The trial project has seen London’s Streatham Hill depot turned into a local source of renewable energy, which, if successful, could see GTR extend the eco-friendly energy generation initiative to additional depots across its network.

The project will see 526 solar panels installed on the depot’s roof, projected to save 884 tonnes of carbon, and generate 4,165,000 kWh of electricity over a 20-year period. The panels have been installed by the Community Benefit Society Energy Garden, which works with more than 50 community groups across the rail network, with the profits to support community development.

Approximately 42 per cent of the electricity generated on the roof throughout the year will be sold directly to GTR to power the daytime usage of the Streatham Depot.
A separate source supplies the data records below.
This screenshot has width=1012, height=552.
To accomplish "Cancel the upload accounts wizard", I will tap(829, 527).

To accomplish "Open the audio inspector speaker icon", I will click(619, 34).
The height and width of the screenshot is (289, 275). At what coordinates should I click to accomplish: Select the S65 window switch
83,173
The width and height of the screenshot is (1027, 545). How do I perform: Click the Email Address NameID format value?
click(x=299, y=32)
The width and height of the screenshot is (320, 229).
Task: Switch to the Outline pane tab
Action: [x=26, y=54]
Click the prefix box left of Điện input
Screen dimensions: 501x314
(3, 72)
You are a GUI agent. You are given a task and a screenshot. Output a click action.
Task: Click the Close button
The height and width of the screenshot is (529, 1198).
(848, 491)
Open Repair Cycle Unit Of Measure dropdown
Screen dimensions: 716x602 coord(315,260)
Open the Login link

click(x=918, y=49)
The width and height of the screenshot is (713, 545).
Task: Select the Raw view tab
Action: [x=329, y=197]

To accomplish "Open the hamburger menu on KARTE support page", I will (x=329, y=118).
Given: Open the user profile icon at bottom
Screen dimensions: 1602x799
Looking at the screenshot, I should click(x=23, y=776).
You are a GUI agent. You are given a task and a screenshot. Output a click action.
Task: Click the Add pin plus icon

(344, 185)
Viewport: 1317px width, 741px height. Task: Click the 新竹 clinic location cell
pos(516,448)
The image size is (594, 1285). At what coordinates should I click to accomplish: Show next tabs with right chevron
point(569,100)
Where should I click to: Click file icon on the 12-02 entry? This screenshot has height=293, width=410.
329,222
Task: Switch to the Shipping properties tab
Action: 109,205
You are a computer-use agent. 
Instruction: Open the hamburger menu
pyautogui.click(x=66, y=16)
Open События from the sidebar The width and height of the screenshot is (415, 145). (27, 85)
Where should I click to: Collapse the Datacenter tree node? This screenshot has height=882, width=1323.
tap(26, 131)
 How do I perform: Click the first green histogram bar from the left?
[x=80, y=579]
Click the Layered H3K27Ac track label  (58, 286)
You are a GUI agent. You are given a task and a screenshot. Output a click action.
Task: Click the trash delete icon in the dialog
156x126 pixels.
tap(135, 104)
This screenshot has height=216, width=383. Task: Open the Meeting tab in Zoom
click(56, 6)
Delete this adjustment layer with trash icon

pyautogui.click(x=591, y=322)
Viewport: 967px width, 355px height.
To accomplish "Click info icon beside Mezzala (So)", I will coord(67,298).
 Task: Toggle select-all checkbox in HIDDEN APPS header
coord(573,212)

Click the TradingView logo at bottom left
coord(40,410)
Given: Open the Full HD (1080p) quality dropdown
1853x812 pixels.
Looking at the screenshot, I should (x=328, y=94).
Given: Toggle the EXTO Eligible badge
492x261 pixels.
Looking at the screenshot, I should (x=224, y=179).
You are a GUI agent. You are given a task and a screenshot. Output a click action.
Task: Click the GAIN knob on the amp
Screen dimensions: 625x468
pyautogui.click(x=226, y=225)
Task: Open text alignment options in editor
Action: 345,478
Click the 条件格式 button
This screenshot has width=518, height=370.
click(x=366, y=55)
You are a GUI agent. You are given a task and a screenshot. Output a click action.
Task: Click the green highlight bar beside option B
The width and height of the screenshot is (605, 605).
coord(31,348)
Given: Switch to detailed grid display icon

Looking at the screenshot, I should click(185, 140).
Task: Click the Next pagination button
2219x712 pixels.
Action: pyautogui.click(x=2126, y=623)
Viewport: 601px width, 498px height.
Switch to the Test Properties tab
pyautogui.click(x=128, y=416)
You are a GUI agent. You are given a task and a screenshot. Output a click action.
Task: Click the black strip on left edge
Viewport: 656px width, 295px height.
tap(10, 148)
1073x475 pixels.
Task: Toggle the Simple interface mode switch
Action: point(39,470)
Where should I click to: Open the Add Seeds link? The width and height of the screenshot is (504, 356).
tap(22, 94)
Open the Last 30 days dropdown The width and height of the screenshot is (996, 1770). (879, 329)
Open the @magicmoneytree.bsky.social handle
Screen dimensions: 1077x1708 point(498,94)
The remaining energy not used will be exported by Energy Garden to other businesses keen to improve their community and sustainability credentials. A Power Purchase Agreement has been signed with clothing company Patagonia and Younity (a joint venture between The Co-Op & Octopus Energy), which includes an additional social premium for energy purchased.

The project was inspired by GTR’s regular Sustainability Forums, which encourage stakeholders to offer feedback and ideas for improving the environmental impact of the network. The trial will be an important step toward the company’s efforts to reduce carbon emissions by 2035 and become a net zero business by 2045, as part of the wider Go-Ahead Group Climate Change Strategy, launched in July.

Over 20 years, the combined income is set to generate more than £100,000 which will fund Energy Garden’s delivery of schools’ education, youth training programmes, and community gardens on the rail network.

Keith Jipps, infrastructure director, Govia Thameslink Railway, said: “This project offers so much. We are utilising a large roof area and providing a great platform for solar panels, which in turn creates something of tangible value for the community and our environment, while also supporting our long-term journey to become a net zero company. It has been really exciting to work with a team so clearly driven by creating community value with such an innovative approach.”

Agamemnon Otero MBE, founder and CEO of Energy Garden, said: “We are proud to work with GTR to install this solar array and generate funding for our education and greening programmes. Hundreds of thousands of passengers interact daily with energy gardens on the railway. The Energy Garden Share Offer allows passengers to take ownership of their commute and transition the railway to a net zero future.”

Beth Thoren, environmental action and initiatives director, Patagonia, said: “Getting this agreement in place demonstrated to us the complex challenges that community energy projects face in the UK. We hope that, by going through this process, we have opened doors for businesses, of all sizes, to enter their own agreements with Energy Garden and other community energy projects. Patagonia’s UK stores have a small footprint – as there are just two of them, and a Manchester showroom – but this Power Purchase Agreement has a greater impact, making it easier for others to purchase community energy.”

Jipps concluded: “If the UK is to achieve its net zero ambitions and further decarbonise, we all need to consider how we can lessen our current dependence on personal vehicles and make more of public transport. Across GTR, we are constantly working to improve our services and encourage people to use rail, as one of the most sustainable modes of transport. We are delighted that our Sustainability Forums are providing a platform for innovative sustainability ideas to be generated and brought to life. Cars account for 55 per cent of all transport emissions, compared to just three per cent from bus and one per cent from rail so the focus needed here is significant.”

The trial at Streatham Hill follows numerous projects across Govia Thameslink Railway’s network, designed to improve passenger experience and help to make stations more sustainable as part of the Station Improvement Programme.

The rail operator has extended the roll-out of Electronic Vehicle (EV) infrastructure across the Thameslink, Great Northern and Southern railway network, with new charging points and parking bays added to the next wave of stations.

And, in September, GTR partnered with recycling innovator, The Green Block, to launch a new initiative at Brighton station aiming to increase the station’s recycling rate to 95 per cent from an average of 30 per cent over the last year through a new Mobile Segregation Unit.